» Quoted passage
- - -

Our original mission was to be able to offer a product that created a higher nutritional value, took animal welfare into consideration, was farmer-focused and had a positive impact on the environment. We’ve followed that mission to this day.

We’re focused on claims-based, high-quality meat. What that means is 100-percent grass-fed, grass-finished beef, free-range organic chicken, heritage breed pork, wild-caught Alaskan sockeye salmon and wild-caught sea scallops. Our products are never given any antibiotics or added hormones, ever. Our chicken is USDA certified organic and GAP-3 certified. Our pork is Certified Humane or American Humane Certified.

And there’s a commitment to product traceability, right?

With what we’re facing with COVID-19, it has made more consumers even more ambitious in terms of knowing everything they can about their products. We want a product that has as much traceability we can find so we can offer that insight to our members.

We source a majority of our beef from Australia because the country has a fully traceable grass-fed system as well as higher and stricter standards on what grass-fed actually is. Cattle in Australia can be traced back to the farm they were raised on. That just doesn’t exist in the United States because animals change hands so many times in their lives, making it very difficult to have traceability.

We are aggressively working on a domestic program that will start with partial traceability and grow to a fully traceable program by 2021. Last summer when we launched our scallops, we were able to add a QR code on packaging which gives our members full transparency into where and when the product was caught as well as the vessel name. There is so much fraud in seafood that this type of traceability is a game changer for the industry and our members.

- - -

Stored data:
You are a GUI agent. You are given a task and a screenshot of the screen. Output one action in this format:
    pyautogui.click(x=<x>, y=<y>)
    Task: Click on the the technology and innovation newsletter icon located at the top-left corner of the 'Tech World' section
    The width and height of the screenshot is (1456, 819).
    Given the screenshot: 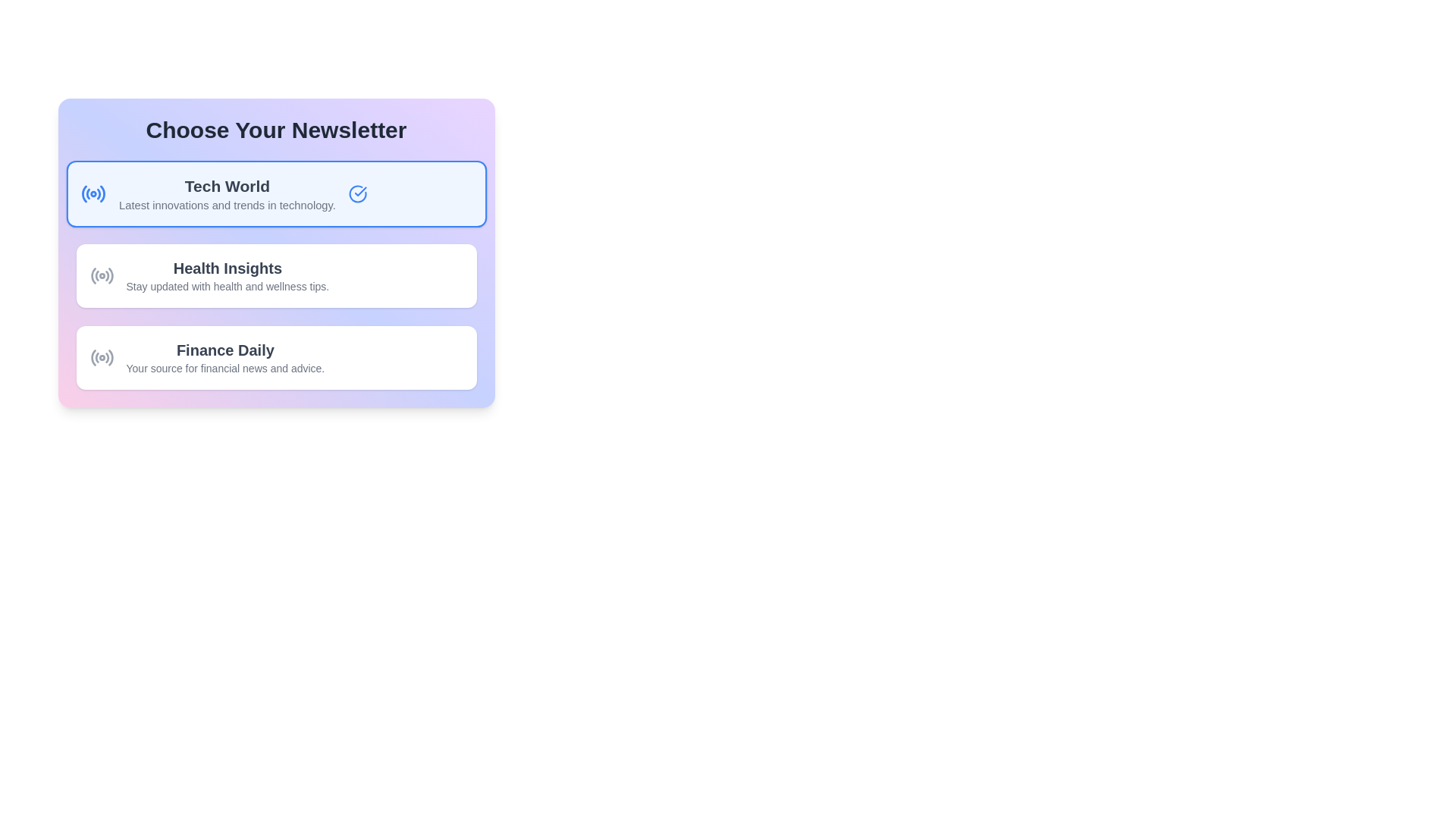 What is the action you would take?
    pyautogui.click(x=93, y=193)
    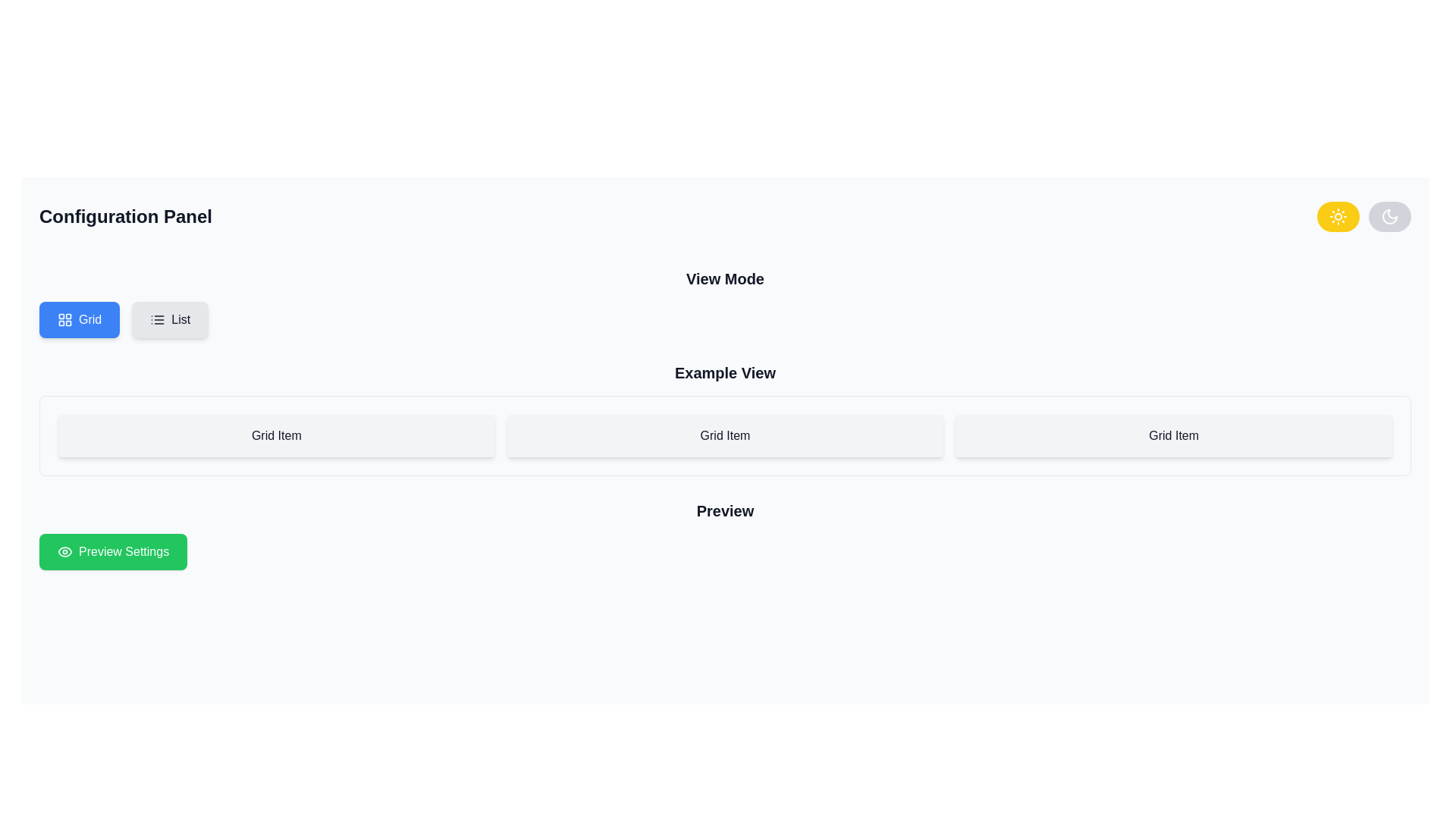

- - -

» Complete the following
1) List every product that the interview about meat sourcing names in its description of claims-based, high-quality meat.
2) Carry on the interview about meat sourcing, starting after its final sentence on seafood fraud.

» Solved problems
1)
100-percent grass-fed, grass-finished beef
free-range organic chicken
heritage breed pork
wild-caught Alaskan sockeye salmon
wild-caught sea scallops

2)
Urban members tend to rely on us for convenience whereas suburban members may have trouble sourcing the quality of meat they want in their local grocery stores.

What can you tell us about your members?

First and foremost, our members care about claims-based meat. They want to know where their meat comes from, they want to know it was humanely raised, that the farmer raising it was treated and compensated well, that the animal had an impact on the regenerative process of the land it was raised on.

Our members are a healthy mix of urban and suburban dwellers and household income ranges quite a bit. Based on member interviews we’ve done, we know urban members tend to rely on us for convenience whereas suburban members may have trouble sourcing the quality of meat they want in their local grocery stores. We have members across the entire U.S., except for Alaska and Hawaii where we do not currently ship.

There’s currently a waitlist for ButcherBox subscriptions. How will ButcherBox meet demand?

We actually decided to pause advertising at the start of the pandemic so that we could serve our existing members. As a company, we’re very heavily data-focused. The idea that we’re able to use technology all the way through our supply chain is incredible — from our suppliers, to our cutters, to our distribution centers and back to us. We use Microsoft’s Power BI to talk to all of the different parts of our supply chain.

As we’ve grown over the last three years, we’ve built a more complex inventory control dashboard and have better forecasting against demand to help us make better decisions. Relentless improvement is one of our core values as a company and we’re continuously improving in this area as well as many others.

Recently we hired a person whose prime focus is to build our domestic program. With his help, we have identified the top things we think are most important to build a domestic supply chain for 100-percent grass-fed beef. The goal is to work with partners who can scale with us. A lot of the farmers and ranchers are third- and fourth-generation and they’ve done things the same way their entire lives. So, when you are asking them to completely change the way they’ve done things, it takes time and trust to implement those changes.

Again, this isn't something that’s going to happen overnight, but our hope is we can help ranchers grow the type of product we need in the U.S., remove market volatility and provide consistent orders to them. Accountability is one of our core values, and it's important as a business when we commit to buying a product that we follow through on that commitment.